Por isso, há duas consequências de reduzir o sentido “literal” da Escritura a uma leitura “científica” incorrecta. A primeira é que a interpretação comum entre os mundos da ciência e da fé se perde. O significado literal, primário, de um texto é aquele que pode ser acessível aos que estão fora da Igreja. No caso do relato da criação bíblica, o sentido literal é de fato um confronto ousado com o mundo, uma afirmação única de quem é o Deus de Israel. Tal significado nunca perde a sua relevância, e é desesperadamente necessário nos debates contemporâneos não só sobre ciência e religião, mas também sobre secularismo e fé em geral. Para citar novamente a Pontifícia Comissão Bíblica, o fundamentalismo “aceita a realidade literal de uma cosmologia antiga e ultrapassada simplesmente porque se encontra expressa na Bíblia; isto bloqueia qualquer diálogo com uma forma mais ampla de ver a relação entre cultura e fé” (I. F). Perder este ponto de contato com aqueles que estão fora da Igreja resulta em conflitos desnecessários e devastadores, como o suposto debate sobre a evolução e a criação.
A segunda conseqüência é que, porque o sentido espiritual perde o seu fundamento sem o sentido literal, ao perder o sentido literal nos limitamos a desvendar os sentidos mais completos e profundos da Escritura. Pode-se ver isto especialmente em relação ao sentido alegórico, no qual os acontecimentos do Antigo Testamento encontram o seu verdadeiro significado em Cristo. Sem compreender o primeiro significado literal, não podemos aplicá-los devidamente a Cristo e compreendê-lo à luz destes primeiros significados dos textos.

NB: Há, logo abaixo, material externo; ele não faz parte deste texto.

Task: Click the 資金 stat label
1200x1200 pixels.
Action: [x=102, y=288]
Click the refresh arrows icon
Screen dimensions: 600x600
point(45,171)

Assim, em última análise, este infeliz suposto conflito entre religião e ciência baseado nos primeiros capítulos do Gênesis realmente nos ensina a importância do Magistério e da Tradição na Igreja. É quando a Escritura é retirada do seu contexto próprio na vida da Igreja e de toda a sua história de interpretação, que nos deparamos com problemas de interpretação “literalista” ou “científica”. É a Igreja que nos ensina que devemos buscar o significado “literal” pretendido pelos autores sagrados. Afinal, a Bíblia é um “texto de inspiração divina, cujo cuidado e interpretação foram confiados à Igreja pelo próprio Deus” (Divino Afflante Spiritu, 24).